In some embodiments, the system is characterized in that the controller is configured to generate choice options after a visual test is failed, wherein the choice options comprise at least two options from the following: a) generating a subsequent modified visual test, wherein an object of the test image is modified, and wherein the color scheme, and brightness, and contrast of the preceding verification task are repeated, b) generating a subsequent modified visual test, wherein the object in the test image as well as the color scheme are modified compared to the preceding visual test, and c) cancel, wherein the controller is configured to deny displaying the visual content and/or not to generate modified visual content.

In some embodiments, the system is characterized in that the controller is configured to generate, together with visual test and/or after the visual test is failed, a query to retrieve information from the user if and/or why the user is not able to correctly identify the object in the test image, wherein the query comprises at least two choice options selected from contrast, brightness, color scheme, color, and color group, and wherein the controller is configured to generate a modified visual test based on the information retrieved from the user.

In some embodiments, the system is characterized in that the controller is configured to generate a new visual test after a time interval and/or at specified moments and/or before every access to a different visual content is requested by the user.

In some embodiments, the system is characterized in that controller is configured to request a validation before an output device is used to display visual content for the first time in the system, wherein the validation comprises at least one visual test and the controller is configured to allow displaying the visual content and/or modified visual content on the output device only when the respective output device is validated.

In some embodiments, the system is characterized in that the system comprises a plurality of output devices, wherein each of the plurality of output devices can be configured to display the visual content and/or modified visual content, wherein each output device is operated individually and needs to be validated before the first use in the system.

In some embodiments, the system is characterized in that when at least two output devices are used in the system, at least one output device can be excluded from the mandatory validation, wherein the controller is configured to allow displaying the visual content and/or modified visual content on the output device that is not validated, and wherein the controller is further configured to generate a notification on the output device that is not validated, that an interpretation of the visual content and/or modified visual content on the output device that is not validated is not allowed/safe.

In some embodiments, the system is characterized in that the system comprises at least one data storage, wherein the controller is configured to store user settings in the data storage, wherein the user settings are in dependency on the completion of the visual test and/or the validation, and wherein the user settings comprise at least a color scheme, and wherein the user settings are automatically generated during the validation and/or visual test.

In some embodiments, the system is characterized in that the user settings are linked to individual output devices, such that if a user uses a first output device, the user settings for the first output device are loaded, and then the user uses a different output device, the settings for the different output device are loaded.

----------------------------------------

▶ **EXERCISE A**
Decide whether each statement below agrees with the excerpt on visual tests and output devices. Answer yes or no for each, and quote the exact words of the excerpt that decide it.
(i) The query about why the user cannot identify the object offers at least two choice options.
(ii) The user settings stored in the data storage are entered manually by the user.
(iii) Under the cancel option, the controller still displays the visual content.
▶ **EXERCISE B**
According to the excerpt on visual tests and output devices, which three properties of the preceding verification task are repeated under option a)?
▶ **EXERCISE C**
Write the next part of the excerpt on visual tests and output devices, starting after its final sentence.

▶ **AVAILABLE DATA**
----------------------------------------

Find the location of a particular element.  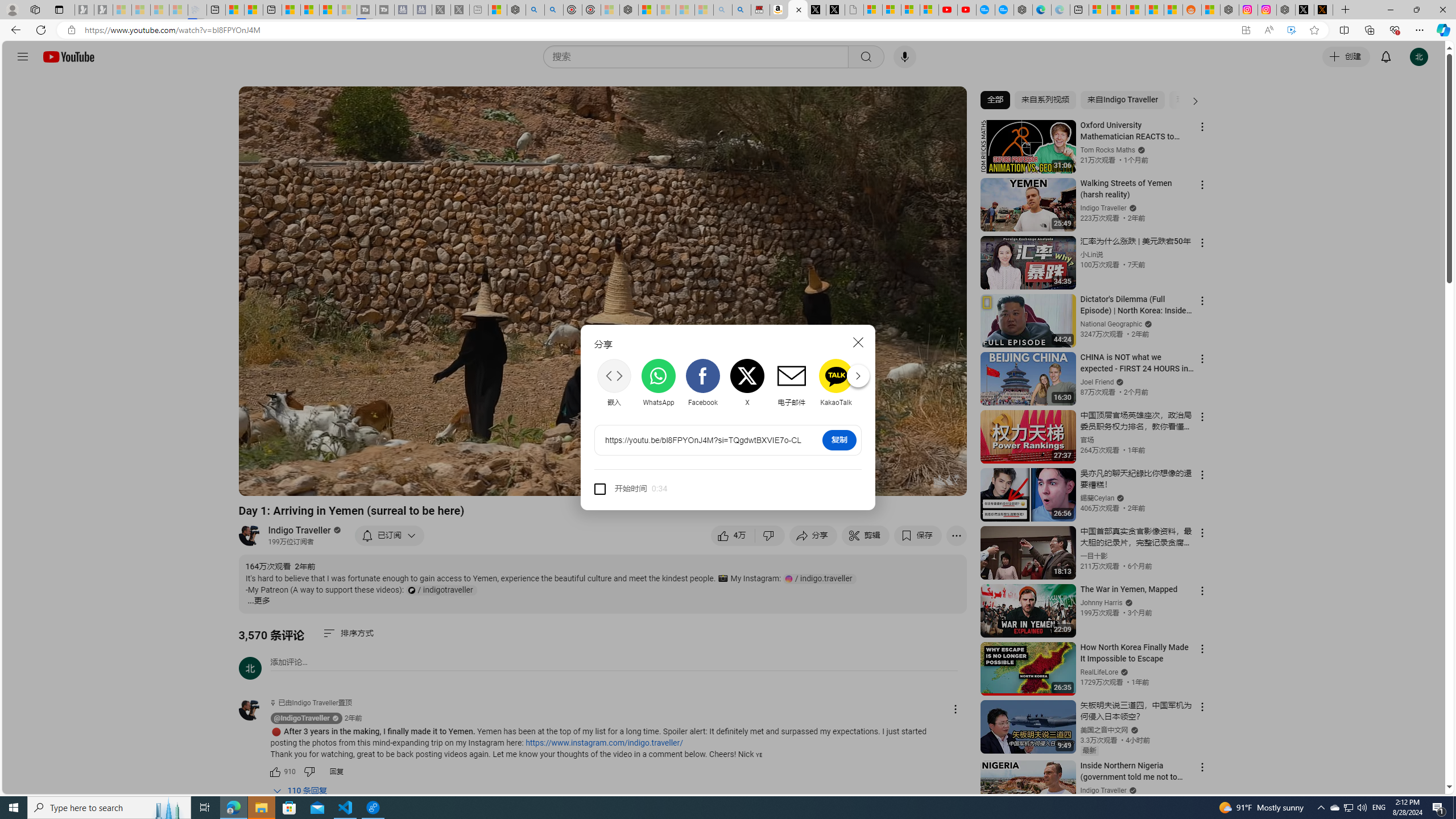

----------------------------------------

▶ **EXERCISE ANSWER A**
(i) Yes: "wherein the query comprises at least two choice options selected from contrast, brightness, color scheme, color, and color group"
(ii) No: "the user settings are automatically generated during the validation and/or visual test"
(iii) No: "the controller is configured to deny displaying the visual content and/or not to generate modified visual content"

▶ **EXERCISE ANSWER B**
The color scheme, brightness, and contrast.

▶ **EXERCISE ANSWER C**
In some embodiments, the system is characterized in that the system comprises at least one sensor and/or camera configured to sense at least partly the light conditions in vicinity of the output device, wherein the controller is configured to generate a visual test if the sensor and/or camera senses that the light conditions changed compared to the light conditions at a time when the preceding visual test was generated.

In some embodiments, the system is characterized in that the system is configured to analyze the colors and/or color scheme of the visual content, and the controller is configured to generate the test image and/or plurality of test images in dependence of the analysis.

In some embodiments, the system is characterized in that the controller is configured to generate the test image and/or plurality of test images in dependence of a pre-defined setting, wherein in the pre-defined setting comprises a color scheme.

The invention also related to a computing device-implemented method for displaying visual content, wherein the visual content comprises features comprising a color scheme and/or at least one color group, the method comprising the steps of: a) generating a first visual test, comprising a first test image, b) receiving input from a user identifying an object in the first test image, and c) allowing displaying the visual content on an output device if the user correctly identifies the object in the first test image, and denying displaying the visual content on the output device if the user fails to correctly identify the object in the first test image.

The method may be characterized in that the first test image is generated using features and/or expected features of the visual content.

In some embodiments of the system, the test image comprises at least two color groups, wherein the color groups are related to the visual content and the color groups that need to be distinguishable by the user in the visual content. In some embodiments, the visual content may lack at least one of the color groups that need to be distinguishable by the user, but the test image still may comprise this missing color group, regardless of presence in the visual content. If, for example, the in the visual content red colors and green colors need to be distinguishable by the user, but the visual content only comprises red colors and lacks green colors, the visual test and/or test image may regardless comprise red colors and green colors.

In some embodiments of the system, the test image comprises an object and a background. The object is colored in at least one first color or color group, and the background is colored in at least one second color or color group that is different from the first color or color group of the object.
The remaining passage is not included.